Was Amru Sani the first Indian to make it in the exalted world of American show biz?  In the 1950s, Sani had a brief streak of fame in the US, appearing in a Broadway revue and cutting a bunch of popular records. In 1953, when Sani was booked for an assignment in Hollywood nightclub called Ciro’s, the New Journal and Guide described her as “India’s Lena Horne”.

It was clear that she’d made quite an impression her audience. “The Hollywood nightclub male habitués responded to this Indian love call – Bombay, India, that is – in such large numbers that Amru is assured of success on her American tour,” the paper gushed. It added her name meant “goddess of love”.

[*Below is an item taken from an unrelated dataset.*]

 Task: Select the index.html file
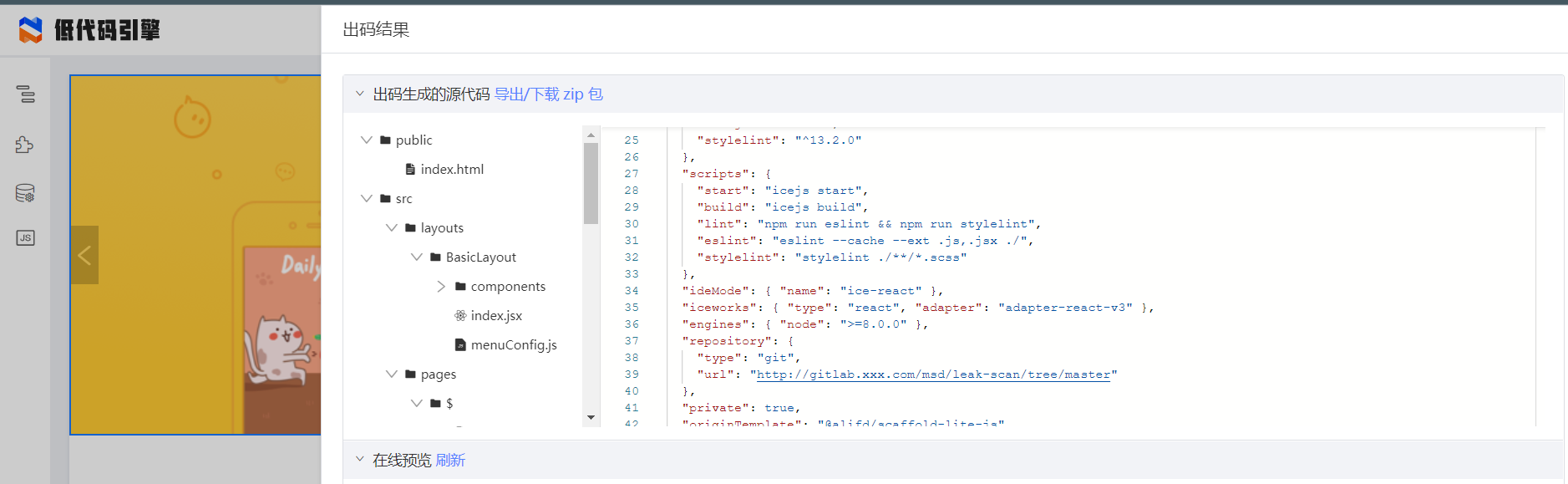[x=451, y=169]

A few months earlier, Variety magazine was all praise for her stint at Statler’s Embassy Room in Washington.
“She has a regal bearing and generally carries herself almost ramrod stiff with her arms at her sides and slightly bent backwards. Occasionally, she lifts her hands in clawlike motions for emphasis,” Variety wrote. “She is a sultry stylist, holding herself somewhat aloof from her audience and with a theatrical sophistication which should do well in class rooms like this. Voice is husky, often sinking to a low softness, sometimes rising to a shout.”

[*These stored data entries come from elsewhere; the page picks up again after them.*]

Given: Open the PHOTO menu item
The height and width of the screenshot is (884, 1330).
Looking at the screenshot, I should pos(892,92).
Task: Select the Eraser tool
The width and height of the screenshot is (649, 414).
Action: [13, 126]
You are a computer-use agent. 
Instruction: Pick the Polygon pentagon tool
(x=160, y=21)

Variety had another theory about Sani’s origins. It said that the “tall, svelte stylist…with black hair and snapping dark eyes” was the “daughter of an Indian import-export businessman and Panamanian mother”.

However, when Sani appeared at the Taj Mahal Hotel in Bombay in the winter season of 1948-’49, singing Latin American songs with the Jose Gadimbas band and a Jamaican pianist from London named Yorke D’Souza, the hotel’s publicity material didn’t claim her as a local girl. Instead, a hotel brochure took pride in noting that she had recently performed in the UK with Geraldo and his Band.

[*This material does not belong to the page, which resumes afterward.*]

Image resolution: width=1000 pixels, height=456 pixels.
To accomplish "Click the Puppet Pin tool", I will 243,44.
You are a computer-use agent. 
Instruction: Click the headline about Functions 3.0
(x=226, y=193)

From the album of Mickey Correa.

Evidently, Sani didn’t do much to clear up the confusion. In various interviews, she claimed to have been born in Panama, to have grown up in India, to have been educated in Europe, and to have served as an airplane mechanic in England during World War II because she was too young to become a female pilot.

Perhaps the most credible explanation of Sani’s origins come from the Gleaner, published in Kingston, Jamaica. In 1943, the paper noted that Sani “was going to England shortly” to join the Women’s Auxiliary Air Force. The article listed her as “the only daughter of Mr. and Mrs. M. P. Sani of 10, Lundford Road, St. Andrew”, Jamaica. That would mean that Sani was probably the descendent of Indians shipped off to the West Indies to work as indentured labourers on the sugarcane plantations.

From the album of Mickey Correa.

Those humble beginnings didn’t stop her forging a very respectable career for herself. In addition to her music, stage performances in New York, Paris and Rome, she appeared in at least three films: a spaghetti Western called Maracatumba . . . ma non è una rumba (Italy, 1949), The Naked Maja (1958), and John Huston’s The Bible: In the Beginning (1966).  She also made several appearances on the Ed Sullivan television show, including in the episode in which Elvis Presley made his debut.

Among the Broadway shows in which she appeared was New Faces of 1956. Here she is, along with Virginia Martin, Jane Connell and Maggie Smith, performing a sketch called "Madame Interpreter" in which she is playing an Indian.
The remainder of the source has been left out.